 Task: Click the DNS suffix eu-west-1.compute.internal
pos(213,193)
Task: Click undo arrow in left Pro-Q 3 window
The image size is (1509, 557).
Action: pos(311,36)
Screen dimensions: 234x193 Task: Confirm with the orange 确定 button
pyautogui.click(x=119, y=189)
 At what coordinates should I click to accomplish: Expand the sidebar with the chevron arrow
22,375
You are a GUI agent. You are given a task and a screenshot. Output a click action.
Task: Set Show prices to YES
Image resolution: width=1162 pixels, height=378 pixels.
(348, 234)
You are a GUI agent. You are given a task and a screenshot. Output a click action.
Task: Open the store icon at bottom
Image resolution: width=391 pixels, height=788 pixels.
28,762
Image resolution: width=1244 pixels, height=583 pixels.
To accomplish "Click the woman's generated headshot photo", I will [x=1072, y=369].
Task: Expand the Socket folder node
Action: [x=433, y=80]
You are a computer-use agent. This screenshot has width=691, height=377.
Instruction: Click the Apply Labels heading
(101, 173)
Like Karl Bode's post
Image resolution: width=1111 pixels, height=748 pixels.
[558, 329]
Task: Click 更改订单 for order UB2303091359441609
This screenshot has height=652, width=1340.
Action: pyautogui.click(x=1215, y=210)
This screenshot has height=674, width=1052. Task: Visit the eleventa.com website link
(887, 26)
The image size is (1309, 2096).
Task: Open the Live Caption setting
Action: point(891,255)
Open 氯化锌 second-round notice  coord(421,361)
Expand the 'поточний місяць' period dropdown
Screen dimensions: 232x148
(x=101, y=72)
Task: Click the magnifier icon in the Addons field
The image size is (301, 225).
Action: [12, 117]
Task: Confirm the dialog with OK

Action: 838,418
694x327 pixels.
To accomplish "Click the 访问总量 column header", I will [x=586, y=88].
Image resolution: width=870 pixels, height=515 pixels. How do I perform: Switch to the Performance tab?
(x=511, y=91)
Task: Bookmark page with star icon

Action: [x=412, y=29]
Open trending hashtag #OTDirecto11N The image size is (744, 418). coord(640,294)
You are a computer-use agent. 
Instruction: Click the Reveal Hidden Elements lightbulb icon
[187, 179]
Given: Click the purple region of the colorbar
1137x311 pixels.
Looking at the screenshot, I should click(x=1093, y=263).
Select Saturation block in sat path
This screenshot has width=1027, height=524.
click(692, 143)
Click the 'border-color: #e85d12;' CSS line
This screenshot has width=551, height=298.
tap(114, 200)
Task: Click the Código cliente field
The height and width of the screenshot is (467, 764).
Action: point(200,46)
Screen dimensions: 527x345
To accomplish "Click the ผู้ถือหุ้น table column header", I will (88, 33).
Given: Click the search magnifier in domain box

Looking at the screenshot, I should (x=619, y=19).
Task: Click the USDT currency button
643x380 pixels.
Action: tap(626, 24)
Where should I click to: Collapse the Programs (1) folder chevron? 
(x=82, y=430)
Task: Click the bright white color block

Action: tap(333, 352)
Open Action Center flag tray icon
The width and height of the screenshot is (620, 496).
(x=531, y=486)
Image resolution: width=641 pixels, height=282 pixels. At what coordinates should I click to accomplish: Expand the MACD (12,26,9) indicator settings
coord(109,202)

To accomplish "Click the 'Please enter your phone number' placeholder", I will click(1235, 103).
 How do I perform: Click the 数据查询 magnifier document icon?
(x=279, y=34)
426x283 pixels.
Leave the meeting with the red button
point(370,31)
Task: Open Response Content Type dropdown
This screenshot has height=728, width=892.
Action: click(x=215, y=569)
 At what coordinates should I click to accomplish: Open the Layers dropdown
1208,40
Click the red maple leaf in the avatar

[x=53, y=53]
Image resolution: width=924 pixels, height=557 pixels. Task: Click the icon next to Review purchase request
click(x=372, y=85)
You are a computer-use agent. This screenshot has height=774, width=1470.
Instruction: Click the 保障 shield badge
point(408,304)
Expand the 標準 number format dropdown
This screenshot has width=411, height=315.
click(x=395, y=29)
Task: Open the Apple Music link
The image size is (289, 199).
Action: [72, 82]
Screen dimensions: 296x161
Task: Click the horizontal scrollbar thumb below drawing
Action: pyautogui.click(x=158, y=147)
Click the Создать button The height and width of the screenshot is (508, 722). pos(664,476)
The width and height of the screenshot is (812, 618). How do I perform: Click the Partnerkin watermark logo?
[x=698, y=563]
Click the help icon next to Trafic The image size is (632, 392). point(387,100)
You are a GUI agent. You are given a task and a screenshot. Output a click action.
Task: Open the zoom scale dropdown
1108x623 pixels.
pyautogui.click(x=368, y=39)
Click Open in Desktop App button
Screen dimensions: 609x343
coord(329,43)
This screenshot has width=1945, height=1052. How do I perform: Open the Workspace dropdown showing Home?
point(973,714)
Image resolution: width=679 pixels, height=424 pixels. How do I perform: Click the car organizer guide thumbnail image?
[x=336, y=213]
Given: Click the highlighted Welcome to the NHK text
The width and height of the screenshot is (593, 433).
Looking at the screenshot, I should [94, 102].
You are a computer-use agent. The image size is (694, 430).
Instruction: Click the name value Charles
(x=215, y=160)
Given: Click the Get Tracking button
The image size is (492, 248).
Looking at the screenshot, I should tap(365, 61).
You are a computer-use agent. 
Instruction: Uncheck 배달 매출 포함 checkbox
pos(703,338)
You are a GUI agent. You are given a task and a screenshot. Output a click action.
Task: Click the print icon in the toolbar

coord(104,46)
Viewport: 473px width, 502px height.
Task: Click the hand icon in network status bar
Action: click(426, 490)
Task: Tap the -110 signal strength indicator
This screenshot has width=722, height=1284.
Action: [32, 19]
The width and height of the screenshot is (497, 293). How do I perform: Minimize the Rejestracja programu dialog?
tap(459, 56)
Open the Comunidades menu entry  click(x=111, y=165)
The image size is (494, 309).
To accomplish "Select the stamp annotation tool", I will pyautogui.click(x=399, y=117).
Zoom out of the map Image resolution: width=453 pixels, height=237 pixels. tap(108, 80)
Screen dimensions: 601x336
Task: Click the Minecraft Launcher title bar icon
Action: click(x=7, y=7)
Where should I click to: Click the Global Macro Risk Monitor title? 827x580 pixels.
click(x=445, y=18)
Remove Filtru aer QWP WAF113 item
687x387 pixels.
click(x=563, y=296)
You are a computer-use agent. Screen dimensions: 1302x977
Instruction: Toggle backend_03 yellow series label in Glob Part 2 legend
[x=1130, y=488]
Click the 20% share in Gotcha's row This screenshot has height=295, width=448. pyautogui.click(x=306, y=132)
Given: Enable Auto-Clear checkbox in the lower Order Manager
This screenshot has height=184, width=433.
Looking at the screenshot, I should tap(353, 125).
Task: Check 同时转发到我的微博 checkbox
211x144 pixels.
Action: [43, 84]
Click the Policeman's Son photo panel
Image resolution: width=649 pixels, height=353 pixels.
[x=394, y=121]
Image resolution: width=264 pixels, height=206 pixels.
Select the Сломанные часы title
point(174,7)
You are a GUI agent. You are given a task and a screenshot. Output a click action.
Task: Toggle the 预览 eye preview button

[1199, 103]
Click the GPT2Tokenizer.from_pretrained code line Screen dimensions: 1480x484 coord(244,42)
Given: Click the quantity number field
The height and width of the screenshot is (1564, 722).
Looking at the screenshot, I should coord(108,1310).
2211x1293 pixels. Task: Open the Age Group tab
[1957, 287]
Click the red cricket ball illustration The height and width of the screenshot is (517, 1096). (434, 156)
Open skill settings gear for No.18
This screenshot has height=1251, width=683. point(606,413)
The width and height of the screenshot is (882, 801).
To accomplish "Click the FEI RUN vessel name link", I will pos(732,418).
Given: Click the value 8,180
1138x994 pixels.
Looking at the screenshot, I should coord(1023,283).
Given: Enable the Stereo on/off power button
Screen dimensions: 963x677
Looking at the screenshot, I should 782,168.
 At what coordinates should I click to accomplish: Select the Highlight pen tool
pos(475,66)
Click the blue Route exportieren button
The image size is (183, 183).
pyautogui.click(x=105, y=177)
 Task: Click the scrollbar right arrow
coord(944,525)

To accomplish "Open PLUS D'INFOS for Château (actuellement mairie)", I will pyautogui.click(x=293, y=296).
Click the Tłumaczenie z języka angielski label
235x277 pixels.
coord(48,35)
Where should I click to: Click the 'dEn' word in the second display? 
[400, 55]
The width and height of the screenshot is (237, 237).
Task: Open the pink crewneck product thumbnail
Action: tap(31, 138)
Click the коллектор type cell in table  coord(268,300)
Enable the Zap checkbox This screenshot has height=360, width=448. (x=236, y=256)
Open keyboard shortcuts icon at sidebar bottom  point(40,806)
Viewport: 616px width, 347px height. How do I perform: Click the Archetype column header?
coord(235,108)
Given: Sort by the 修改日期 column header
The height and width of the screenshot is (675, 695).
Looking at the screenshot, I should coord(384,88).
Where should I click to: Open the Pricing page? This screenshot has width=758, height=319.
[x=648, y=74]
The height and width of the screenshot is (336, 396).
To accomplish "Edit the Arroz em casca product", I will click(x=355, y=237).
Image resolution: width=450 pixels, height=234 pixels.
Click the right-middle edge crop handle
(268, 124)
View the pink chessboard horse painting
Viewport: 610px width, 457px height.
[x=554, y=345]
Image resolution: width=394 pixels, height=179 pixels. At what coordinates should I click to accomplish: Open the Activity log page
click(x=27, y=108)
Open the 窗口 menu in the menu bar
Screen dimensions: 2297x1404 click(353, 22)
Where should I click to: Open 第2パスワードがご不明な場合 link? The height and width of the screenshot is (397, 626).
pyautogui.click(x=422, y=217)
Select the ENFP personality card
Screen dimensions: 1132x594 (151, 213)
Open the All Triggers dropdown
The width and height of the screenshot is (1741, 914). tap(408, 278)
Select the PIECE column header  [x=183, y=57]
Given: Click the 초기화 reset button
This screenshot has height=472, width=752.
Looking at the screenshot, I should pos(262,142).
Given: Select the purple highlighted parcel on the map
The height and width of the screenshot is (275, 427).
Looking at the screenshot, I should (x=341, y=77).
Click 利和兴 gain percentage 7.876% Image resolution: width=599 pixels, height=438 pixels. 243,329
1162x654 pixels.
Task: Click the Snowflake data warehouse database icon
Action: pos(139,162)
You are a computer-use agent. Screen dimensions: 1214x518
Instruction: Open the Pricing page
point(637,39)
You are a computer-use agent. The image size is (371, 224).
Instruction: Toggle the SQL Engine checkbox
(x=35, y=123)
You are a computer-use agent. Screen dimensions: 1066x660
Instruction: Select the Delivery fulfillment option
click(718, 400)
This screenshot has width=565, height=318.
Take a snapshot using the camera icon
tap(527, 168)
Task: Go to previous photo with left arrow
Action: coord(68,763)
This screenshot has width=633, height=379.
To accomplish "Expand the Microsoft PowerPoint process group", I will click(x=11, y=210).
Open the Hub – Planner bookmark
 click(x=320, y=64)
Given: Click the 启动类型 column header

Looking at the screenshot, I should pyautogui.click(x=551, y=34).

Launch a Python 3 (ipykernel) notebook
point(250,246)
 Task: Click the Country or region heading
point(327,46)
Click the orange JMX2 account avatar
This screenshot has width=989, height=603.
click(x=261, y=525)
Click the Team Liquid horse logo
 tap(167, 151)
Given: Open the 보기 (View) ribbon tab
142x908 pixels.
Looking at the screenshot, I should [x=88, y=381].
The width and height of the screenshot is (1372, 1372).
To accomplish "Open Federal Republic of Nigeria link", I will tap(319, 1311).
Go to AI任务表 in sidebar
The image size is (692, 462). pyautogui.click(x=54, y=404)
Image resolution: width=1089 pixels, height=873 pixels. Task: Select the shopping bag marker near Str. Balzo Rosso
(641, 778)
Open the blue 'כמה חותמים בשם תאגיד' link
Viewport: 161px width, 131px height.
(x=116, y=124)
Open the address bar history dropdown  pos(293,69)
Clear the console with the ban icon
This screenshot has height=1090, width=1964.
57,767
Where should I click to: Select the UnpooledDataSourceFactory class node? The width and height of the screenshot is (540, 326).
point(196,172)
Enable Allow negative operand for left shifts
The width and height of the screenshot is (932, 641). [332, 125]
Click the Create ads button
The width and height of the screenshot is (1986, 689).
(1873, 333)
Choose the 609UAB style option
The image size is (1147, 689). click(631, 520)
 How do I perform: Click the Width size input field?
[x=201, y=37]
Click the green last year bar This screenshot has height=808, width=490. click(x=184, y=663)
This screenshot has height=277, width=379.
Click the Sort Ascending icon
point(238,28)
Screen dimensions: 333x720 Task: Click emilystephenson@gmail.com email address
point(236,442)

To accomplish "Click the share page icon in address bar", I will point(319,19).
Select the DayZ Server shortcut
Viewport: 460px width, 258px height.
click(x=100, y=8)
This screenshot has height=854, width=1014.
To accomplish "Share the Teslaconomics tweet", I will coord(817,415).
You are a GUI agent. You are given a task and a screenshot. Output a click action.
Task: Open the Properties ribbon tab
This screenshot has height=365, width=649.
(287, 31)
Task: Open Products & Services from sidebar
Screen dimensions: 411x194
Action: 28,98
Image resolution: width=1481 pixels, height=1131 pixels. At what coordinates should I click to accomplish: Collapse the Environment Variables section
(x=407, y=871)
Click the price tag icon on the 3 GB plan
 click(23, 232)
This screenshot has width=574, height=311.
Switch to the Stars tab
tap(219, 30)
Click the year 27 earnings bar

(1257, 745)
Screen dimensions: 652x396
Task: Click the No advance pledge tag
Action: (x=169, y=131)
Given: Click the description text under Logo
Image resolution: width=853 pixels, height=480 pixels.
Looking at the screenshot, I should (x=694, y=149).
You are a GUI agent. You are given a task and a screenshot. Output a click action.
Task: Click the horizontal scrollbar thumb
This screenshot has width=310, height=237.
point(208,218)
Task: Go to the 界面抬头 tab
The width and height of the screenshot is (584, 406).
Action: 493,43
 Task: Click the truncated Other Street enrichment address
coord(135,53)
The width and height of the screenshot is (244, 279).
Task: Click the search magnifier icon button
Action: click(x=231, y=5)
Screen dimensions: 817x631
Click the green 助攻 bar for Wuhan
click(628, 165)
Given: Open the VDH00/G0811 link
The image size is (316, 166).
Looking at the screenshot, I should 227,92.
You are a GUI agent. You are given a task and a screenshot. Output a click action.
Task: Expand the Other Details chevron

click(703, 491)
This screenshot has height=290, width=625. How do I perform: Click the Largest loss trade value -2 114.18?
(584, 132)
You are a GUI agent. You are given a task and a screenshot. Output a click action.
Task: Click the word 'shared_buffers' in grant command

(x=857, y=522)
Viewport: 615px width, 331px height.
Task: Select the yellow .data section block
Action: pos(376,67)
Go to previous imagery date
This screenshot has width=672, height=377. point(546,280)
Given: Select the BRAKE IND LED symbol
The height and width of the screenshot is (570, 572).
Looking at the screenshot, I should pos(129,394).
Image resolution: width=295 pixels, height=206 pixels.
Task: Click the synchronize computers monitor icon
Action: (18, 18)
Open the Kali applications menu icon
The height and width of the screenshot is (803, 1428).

---

## [REQUEST]
Copy out the stretch of data above, from the line containing "This screenshot has width=574, height=311." through the line containing "click(628, 165)", keeping every character as it appears.

## [CORRECT OUTPUT]
This screenshot has width=574, height=311.
Switch to the Stars tab
tap(219, 30)
Click the year 27 earnings bar

(1257, 745)
Screen dimensions: 652x396
Task: Click the No advance pledge tag
Action: (x=169, y=131)
Given: Click the description text under Logo
Image resolution: width=853 pixels, height=480 pixels.
Looking at the screenshot, I should (x=694, y=149).
You are a GUI agent. You are given a task and a screenshot. Output a click action.
Task: Click the horizontal scrollbar thumb
This screenshot has width=310, height=237.
point(208,218)
Task: Go to the 界面抬头 tab
The width and height of the screenshot is (584, 406).
Action: 493,43
 Task: Click the truncated Other Street enrichment address
coord(135,53)
The width and height of the screenshot is (244, 279).
Task: Click the search magnifier icon button
Action: click(x=231, y=5)
Screen dimensions: 817x631
Click the green 助攻 bar for Wuhan
click(628, 165)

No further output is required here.